Graham Mann – The Power of Persistence

    Graham Mann | 2017 Recipient of the Startup Canada Young Entrepreneur of the Year

    “Hope for the best, plan for the worst.  You won’t survive in entrepreneurship without a healthy dose of unreasonable optimism.”

    Graham Mann is the Co-Founder and COO of Lean Systems, a Montreal-based business that develops optimization software designed to provide automated fleet routing and scheduling to improve productivity. With over 30,000 routes scheduled per month, Lean Systems is poised to transform the transportation sector.

    As a dedicated community builder, Graham has mentored over 100 companies in various capacities while at Founder Institute, Startup Weekend and Techstars Boston.

    In 2012, Graham launched Sail All, in Nova Scotia, a not-for-profit that has given over 2,000 youth the opportunity to sail.

    SN: What inspired you to become an entrepreneur?

    GM: I always loved math and physics through school, and it was originally a couple science fair projects that made me realize how much I enjoyed creating products from start to finish.  After engineering, I wanted to get back to the start-to-finish type of projects, which led me to entrepreneurship.

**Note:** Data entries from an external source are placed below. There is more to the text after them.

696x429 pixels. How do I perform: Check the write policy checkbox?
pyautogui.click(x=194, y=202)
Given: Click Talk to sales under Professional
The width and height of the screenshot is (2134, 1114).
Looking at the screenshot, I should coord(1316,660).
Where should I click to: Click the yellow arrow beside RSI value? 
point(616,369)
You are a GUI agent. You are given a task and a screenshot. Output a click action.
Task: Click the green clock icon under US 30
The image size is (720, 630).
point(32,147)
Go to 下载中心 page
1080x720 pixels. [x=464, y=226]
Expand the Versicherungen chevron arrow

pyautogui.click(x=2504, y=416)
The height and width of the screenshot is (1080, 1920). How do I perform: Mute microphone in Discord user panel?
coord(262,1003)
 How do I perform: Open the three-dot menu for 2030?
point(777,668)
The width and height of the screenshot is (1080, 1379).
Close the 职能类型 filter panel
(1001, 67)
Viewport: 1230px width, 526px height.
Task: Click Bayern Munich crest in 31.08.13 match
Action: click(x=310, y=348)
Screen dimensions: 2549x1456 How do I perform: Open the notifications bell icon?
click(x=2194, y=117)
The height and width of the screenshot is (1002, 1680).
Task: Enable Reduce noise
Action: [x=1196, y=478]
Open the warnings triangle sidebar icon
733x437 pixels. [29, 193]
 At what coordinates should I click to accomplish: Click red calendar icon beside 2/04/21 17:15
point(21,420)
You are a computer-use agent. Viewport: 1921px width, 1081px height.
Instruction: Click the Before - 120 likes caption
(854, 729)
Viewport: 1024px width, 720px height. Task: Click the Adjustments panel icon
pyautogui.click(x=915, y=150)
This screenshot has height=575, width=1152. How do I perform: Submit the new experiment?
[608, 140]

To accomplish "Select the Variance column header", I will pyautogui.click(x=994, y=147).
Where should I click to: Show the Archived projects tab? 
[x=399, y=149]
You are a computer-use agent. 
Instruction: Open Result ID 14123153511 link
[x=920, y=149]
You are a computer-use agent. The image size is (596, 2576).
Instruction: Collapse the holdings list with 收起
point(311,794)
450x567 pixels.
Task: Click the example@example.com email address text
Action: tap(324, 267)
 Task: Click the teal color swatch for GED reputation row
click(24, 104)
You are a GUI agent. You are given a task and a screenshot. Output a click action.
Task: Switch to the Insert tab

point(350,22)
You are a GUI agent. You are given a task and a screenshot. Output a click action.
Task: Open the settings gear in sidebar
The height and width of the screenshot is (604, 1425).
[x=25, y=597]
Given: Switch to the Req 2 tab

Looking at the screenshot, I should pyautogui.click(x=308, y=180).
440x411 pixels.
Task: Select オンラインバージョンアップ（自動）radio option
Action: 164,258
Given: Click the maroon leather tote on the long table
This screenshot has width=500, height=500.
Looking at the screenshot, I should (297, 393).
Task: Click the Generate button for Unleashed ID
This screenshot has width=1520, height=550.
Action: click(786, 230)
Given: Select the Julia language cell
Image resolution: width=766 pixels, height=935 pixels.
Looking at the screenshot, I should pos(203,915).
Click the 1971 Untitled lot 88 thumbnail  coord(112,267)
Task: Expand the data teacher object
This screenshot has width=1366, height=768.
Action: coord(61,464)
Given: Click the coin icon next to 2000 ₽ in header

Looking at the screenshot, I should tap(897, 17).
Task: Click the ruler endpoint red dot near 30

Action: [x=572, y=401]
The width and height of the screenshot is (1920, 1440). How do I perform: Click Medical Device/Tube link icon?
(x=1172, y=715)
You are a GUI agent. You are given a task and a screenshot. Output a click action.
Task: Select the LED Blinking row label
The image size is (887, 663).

    SN: What is the biggest lesson you have learned to date? 

    GM: Persistence leads to success.  I’ve met a lot of amazing entrepreneurs, investors and supporters, and that’s the common thread between their success.

    SN: What is your vision for the next 150 years?

    GM: That’s a long time!  My hope is we survive the next 150 years. There is a lot of work that needs to be done on investing time and resources in moving us towards sustainable technologies as quickly as possible, and I hope Canada will play a leading role in that shift.

    SN: What advice do you have to those starting up today?

    GM: Hope for the best, plan for the worst.  You won’t survive in entrepreneurship without a healthy dose of unreasonable optimism. You have to be prepared, both financially and otherwise, to go through some tough times.  

    SN: What is the one thing we need to do as a nation, today, to position Canada as a global innovation and entrepreneurial leader?

    GM: Education needs to play a large role. I didn’t even know what an ‘entrepreneur’ was until late in high school, and it certainly wasn’t presented as a career path.  Including basic finance and business sense in our curriculum, and presenting entrepreneurship as a career path need to be core to our education system.

    SN: What is your message to the world?

    GM: Be kind.

    SN: How have you benefited from being a recipient of the Startup Canada Awards?

    GM: I think it’s great to recognize the work of entrepreneurs as they go, and it’s nice to be recognized by your peers.  I think the value of the network that Startup Canada will provide, as well as the visibility, is going to really benefit our company moving forward.